The Death Star, which doesn’t exist

This seems to be the area that needs most development. Lasers this powerful do exist, but tend to be on for a tiny fraction of a second. There are other industries that need powerful lasers, though, so the technology is constantly improving. It probably wouldn’t be a single laser, but several combined lasers—not unlike the Death Star in principle, but very unlike the Death Star in practice (light doesn’t bend corners like that without some sort of optics!). Presumably lots of lasers converging on a large telescope mirror to beam them through space.

To get the lasers through the Earth’s atmosphere would need some serious adaptive optics technology, way beyond that used in ground-based telescopes today. Again, that technology is being delivered by other industries (and probably the military) so it might get there.

The LightBeamer is also meant to be the means of communicating with the Earth, as the same focussing optics would act as a telescope.

Will they succeed?

I’m not sure whether this is feasible, certainly on the timescales involved.
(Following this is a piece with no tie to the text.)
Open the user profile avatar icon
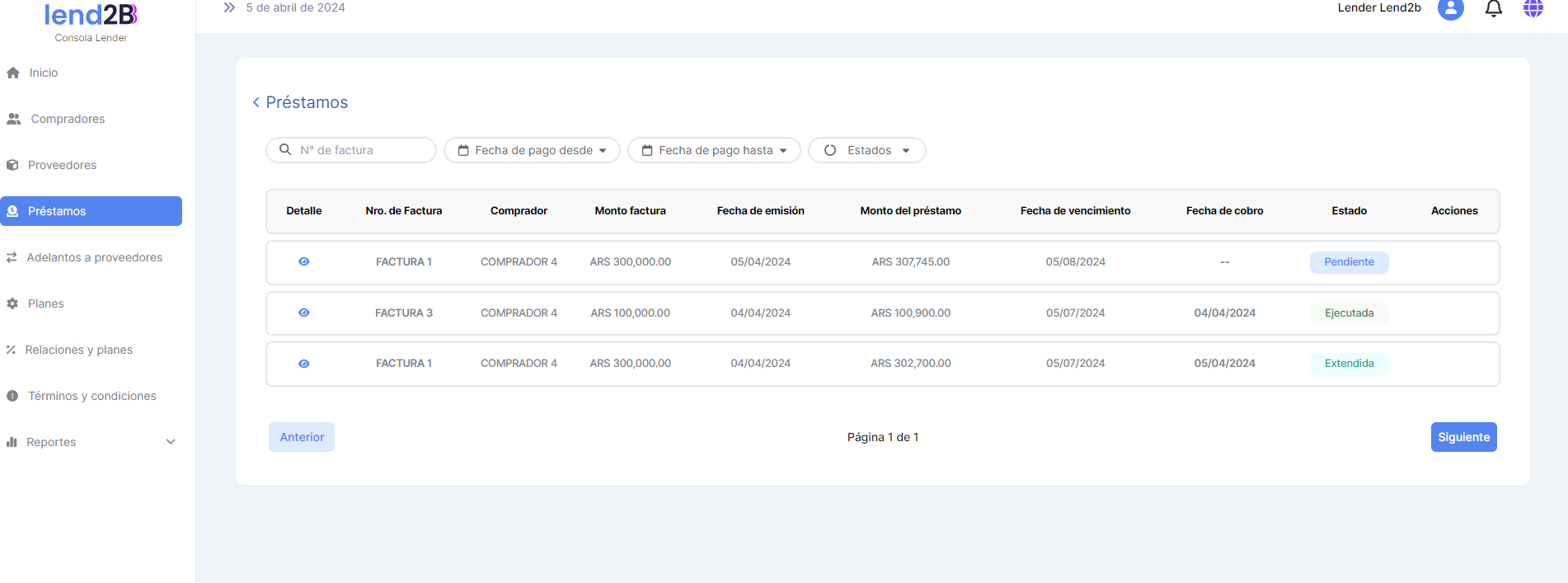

If the goal is to push people into thinking about the technology development, then I guess that’s an achievable (if vague) goal. I’m not convinced it’s achievable on a 20 year timescale, but it’s technology that it’s almost inevitable we’ll get at some point. I’m also not convinced that it all points to a 20 year mission to Alpha Centauri, possibly by a factor of a few thousand in duration!. The corollary to the argument that Apollo stalled because there was no long-term programme is that it succeeded because of a clear goal. The project is also has a much longer lifetime than the careers (and probably lives) of most of the advisory board, most of whom are past, or nearing, retirement age. Maybe that’s why Mark Zuckerberg is on board (young blood!)…
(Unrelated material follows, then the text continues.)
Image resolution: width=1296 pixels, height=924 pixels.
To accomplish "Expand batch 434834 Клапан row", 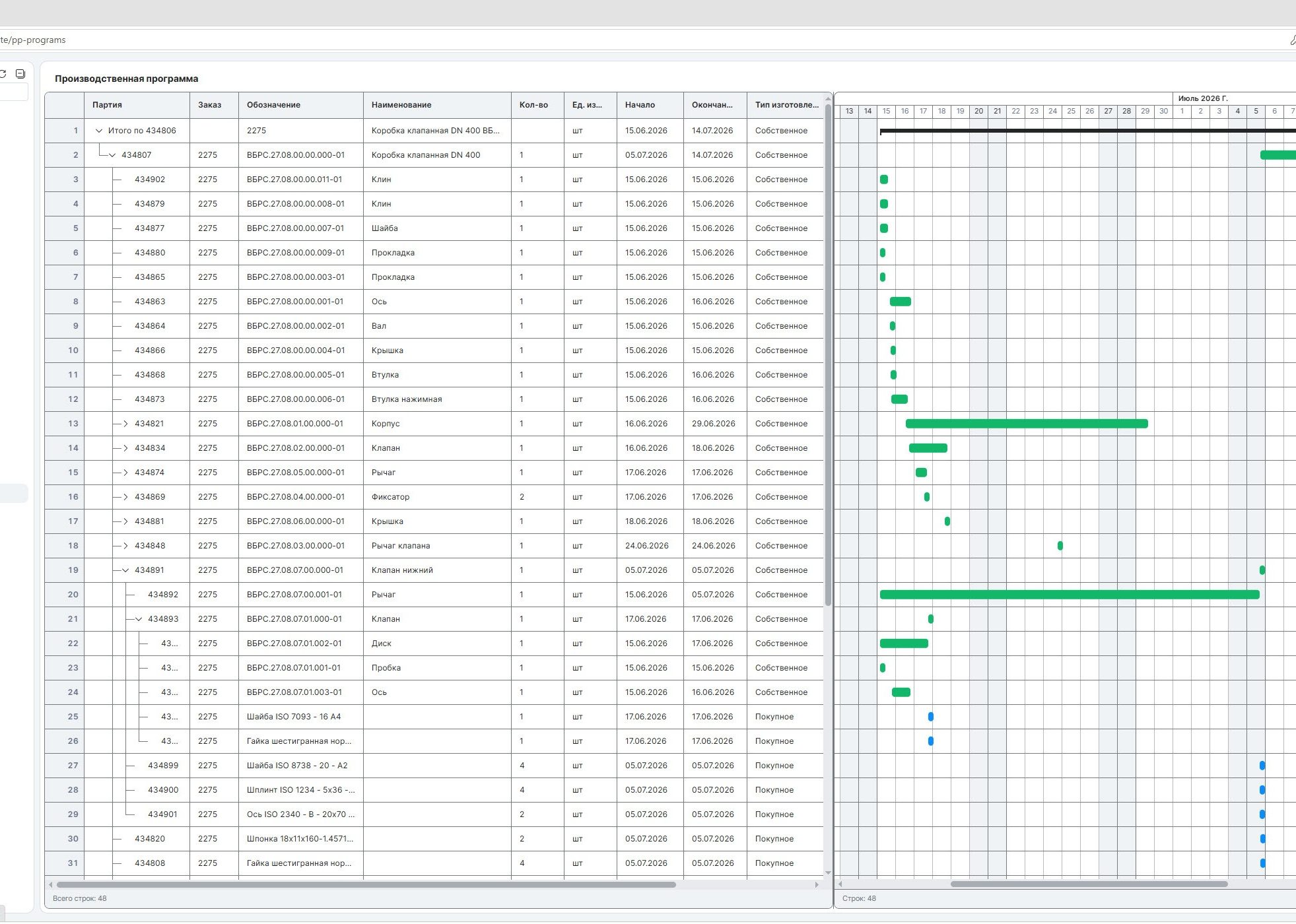I will pos(125,448).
The cynic in me also says that this could all be a publicity stunt. On the other hand, it’s exciting to be able to think about this near-future technology.

One thought on “Breakthrough Starshot

  1. AvatarPaul Grimes

    Chris, a bigger question is how will they communicate with the spacecraft?

    Try applying the Friis transmission equation to a 1m antenna with a sub 1W transmitter (way more than can be achieved with a chip sized transmitter and power source, and there no real hope for major developments there), with a quantum noise plus CMB limited receiver on a DSN dish, (or even Arecibo). The maximum range is less than that to New Horizons, Pioneer 10 or the Voyagers. And the rate of communication there is incredibly low already. Alpha Centauri is 5000 times as far away as New Horizons will be when it does it’s KBO fly-by.

    The command side of the link isn’t much better, there is far more transmit power available, but the receiver noise is also much higher. A 1m dish will also have trouble resolving signals from Earth from noise from the Sun and/or Jupiter.

    Laser communication is likely worse – you have higher antenna gain, but much harder pointing requirements, and much higher quantum noise.